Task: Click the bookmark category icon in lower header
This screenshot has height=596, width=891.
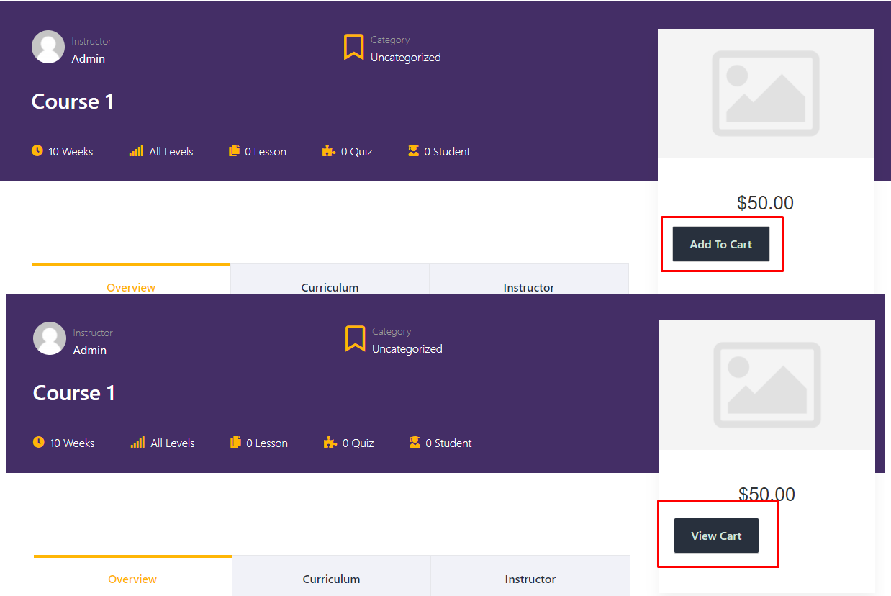Action: pyautogui.click(x=355, y=339)
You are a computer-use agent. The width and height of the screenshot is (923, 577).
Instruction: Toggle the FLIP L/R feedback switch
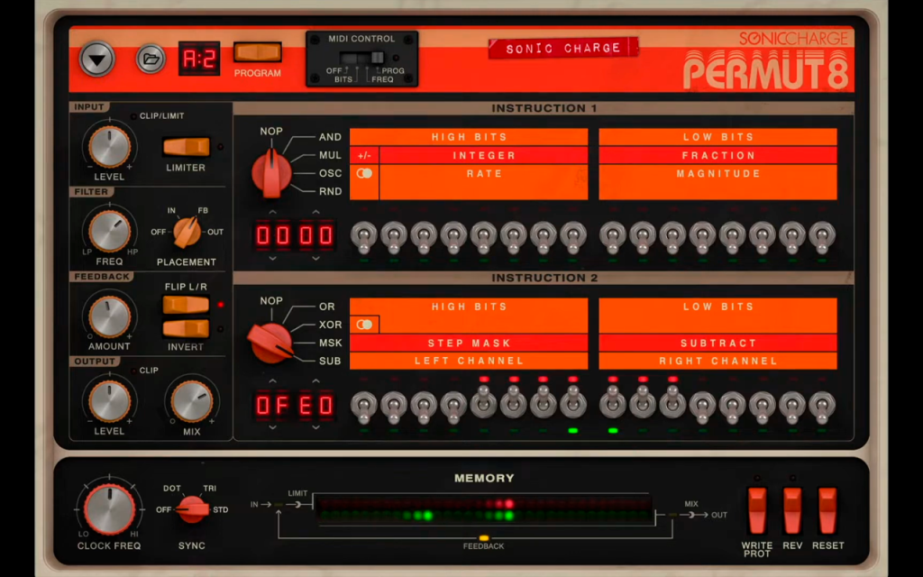pos(186,305)
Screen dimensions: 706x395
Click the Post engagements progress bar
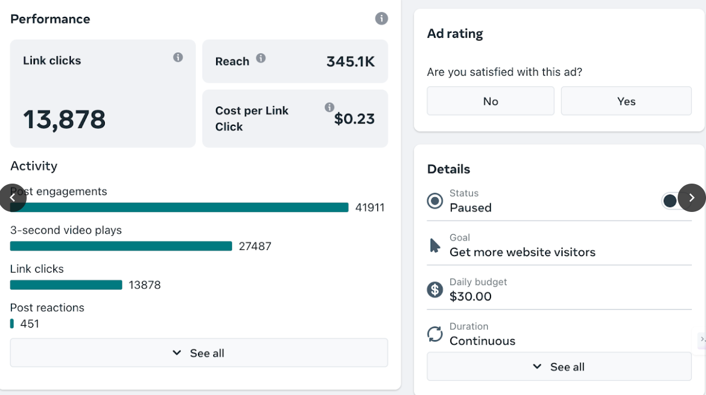179,207
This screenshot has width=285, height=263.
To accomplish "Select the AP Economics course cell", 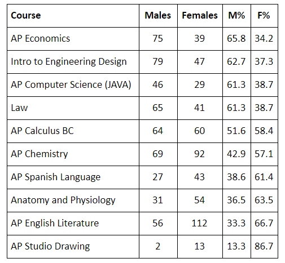I will 73,39.
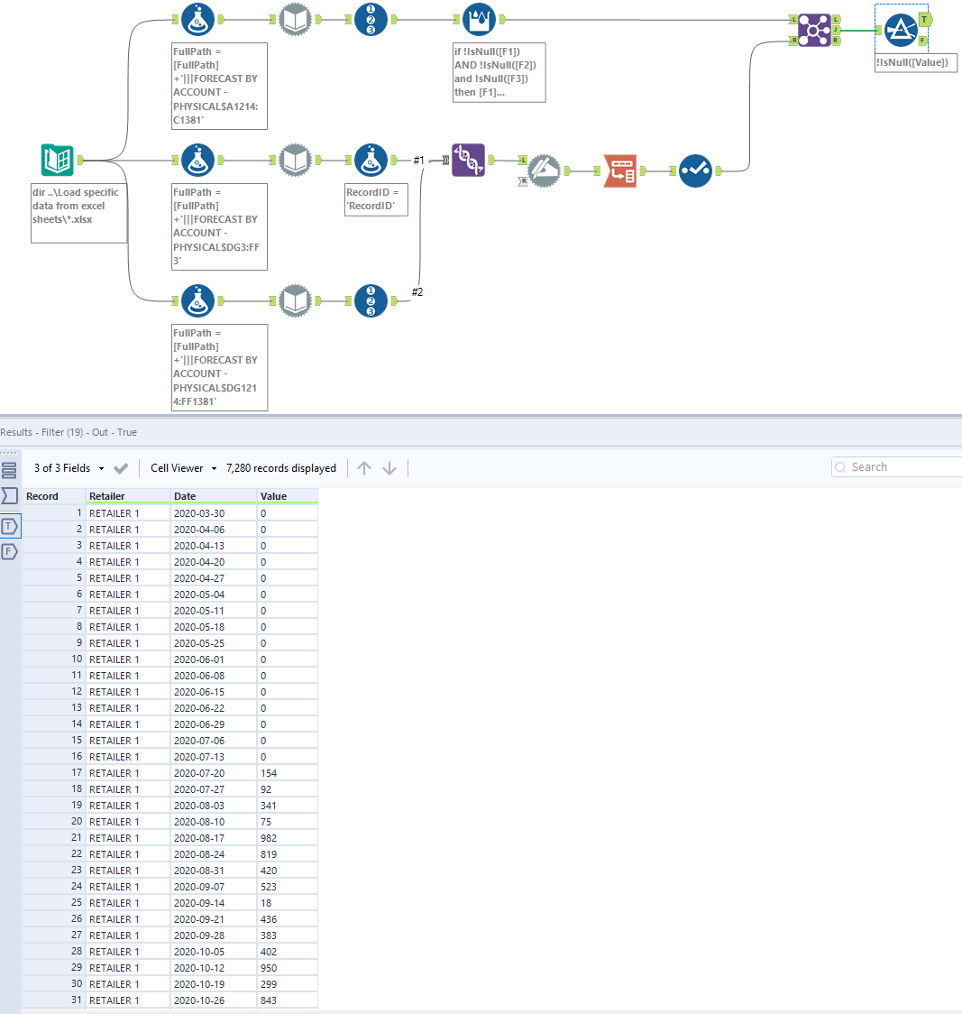This screenshot has height=1014, width=962.
Task: Open the orange Cross Tab tool
Action: [619, 171]
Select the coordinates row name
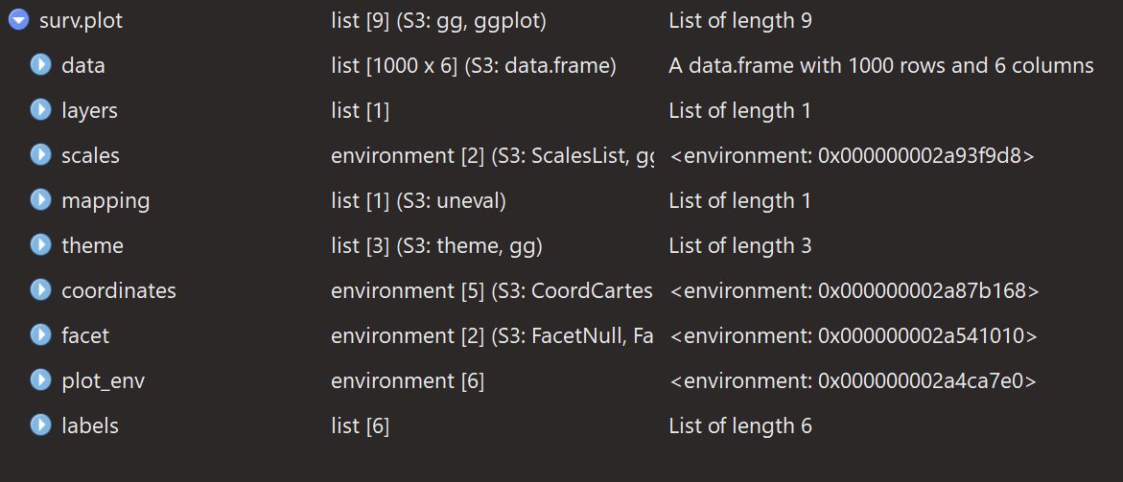This screenshot has height=482, width=1123. point(119,290)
______________________________
▶ **STATED EXERCISE**
Extract every line of the rows that contains the string "Task".

▶ **SOLUTION TO THIS EXERCISE**
Task: Click the bookmark category icon in lower header
Task: Open the orange Cross Tab tool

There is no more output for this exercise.